Bainbridge originally laid out this argument in his 2013 article, The Geography of Revlon-Land”, and summarizes it in the blog.  In essence, he points to the third prong of the Revlon test identified in the Delaware Supreme Court’s 1994 decision in Arnold v. Society for Savings, which says that “there is no sale or change in control when “[c]ontrol of both [companies] remain[s] in a large, fluid, changeable and changing market.”  The change in control test articulated in Arnold makes no mention of a requirement for a stock-for-stock deal, and Bainbridge says that the Chancery Court simply made one up. Here’s an excerpt:

In a series of cases, the Delaware Chancery court invented a fourth trigger:

In transactions, such as the present one, that involve merger consideration that is a mix of cash and stock—the stock portion being stock of an acquirer whose shares are held in a large, fluid market—”[t]he [Delaware] Supreme Court has not set out a black line rule explaining what percentage of the consideration can be cash without triggering Revlon.

In re NYMEX Shareholder Litig., 2009 WL 3206051 at *5 (Del. Ch. 2009).

In Flannery, VC Slights embraced the NYMEX line of cases clearly erroneous approach to all cash deals:

In an all-cash transaction, Revlon applies “because there is no tomorrow for the corporation’s present stockholders.”

NYMEX and progeny were clearly inconsistent with Arnold. They posit that a mix of cash and stock triggers Revlon, but Arnold’s clear implication is that an acquisition by a publicly held corporation with no controlling shareholder that results in the combined corporate entity being owned by dispersed shareholders in the proverbial “large, fluid, changeable and changing market” does not trigger Revlon whether the deal is structured as all stock, all cash, or somewhere in the middle.
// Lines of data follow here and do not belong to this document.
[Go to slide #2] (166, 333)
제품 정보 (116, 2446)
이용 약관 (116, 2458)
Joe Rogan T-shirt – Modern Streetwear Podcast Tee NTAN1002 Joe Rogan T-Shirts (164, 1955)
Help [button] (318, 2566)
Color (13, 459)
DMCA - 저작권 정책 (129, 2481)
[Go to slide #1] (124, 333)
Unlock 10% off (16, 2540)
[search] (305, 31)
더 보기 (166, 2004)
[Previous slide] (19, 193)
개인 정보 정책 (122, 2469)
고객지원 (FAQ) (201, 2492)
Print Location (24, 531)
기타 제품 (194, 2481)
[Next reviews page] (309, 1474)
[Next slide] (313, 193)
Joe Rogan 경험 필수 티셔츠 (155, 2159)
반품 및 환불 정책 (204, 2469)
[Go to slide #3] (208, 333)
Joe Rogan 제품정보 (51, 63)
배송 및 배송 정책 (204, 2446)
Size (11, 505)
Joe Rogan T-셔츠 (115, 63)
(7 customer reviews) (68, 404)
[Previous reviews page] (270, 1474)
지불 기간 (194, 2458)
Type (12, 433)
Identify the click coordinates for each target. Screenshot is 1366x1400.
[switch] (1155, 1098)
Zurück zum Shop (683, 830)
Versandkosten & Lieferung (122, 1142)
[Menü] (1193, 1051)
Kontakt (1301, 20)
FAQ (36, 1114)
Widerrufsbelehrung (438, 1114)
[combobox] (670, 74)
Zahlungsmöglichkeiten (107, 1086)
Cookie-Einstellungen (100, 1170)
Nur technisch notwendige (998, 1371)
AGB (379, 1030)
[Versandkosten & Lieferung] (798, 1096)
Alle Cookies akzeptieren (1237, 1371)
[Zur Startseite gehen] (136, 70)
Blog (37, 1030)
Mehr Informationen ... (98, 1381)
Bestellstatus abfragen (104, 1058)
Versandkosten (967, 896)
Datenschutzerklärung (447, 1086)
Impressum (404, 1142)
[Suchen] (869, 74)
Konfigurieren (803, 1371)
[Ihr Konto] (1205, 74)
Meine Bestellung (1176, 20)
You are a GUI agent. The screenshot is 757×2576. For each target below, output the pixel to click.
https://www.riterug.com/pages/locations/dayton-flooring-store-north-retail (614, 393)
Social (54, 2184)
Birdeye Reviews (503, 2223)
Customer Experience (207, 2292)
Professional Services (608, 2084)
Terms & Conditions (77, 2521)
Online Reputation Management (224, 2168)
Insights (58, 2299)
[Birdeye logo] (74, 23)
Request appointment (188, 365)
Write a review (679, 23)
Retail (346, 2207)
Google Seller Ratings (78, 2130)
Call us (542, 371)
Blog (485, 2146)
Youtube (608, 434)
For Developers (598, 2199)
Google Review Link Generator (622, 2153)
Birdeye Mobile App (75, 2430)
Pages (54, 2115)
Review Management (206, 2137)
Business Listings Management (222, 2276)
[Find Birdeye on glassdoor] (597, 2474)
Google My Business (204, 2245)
The form of consideration is simply irrelevant.

I think this is an intriguing argument. But I don’t think I’d advise a seller’s board that they could safely rely on the view that it’s possible to do an all cash deal without triggering Revlon. The Chancery may have gone off the rails in NYMEX, but however wrong-headed its doctrinal origins may be, the notion that the majority of the consideration must be in stock in order to avoid Revlon is pretty deeply embedded at this point.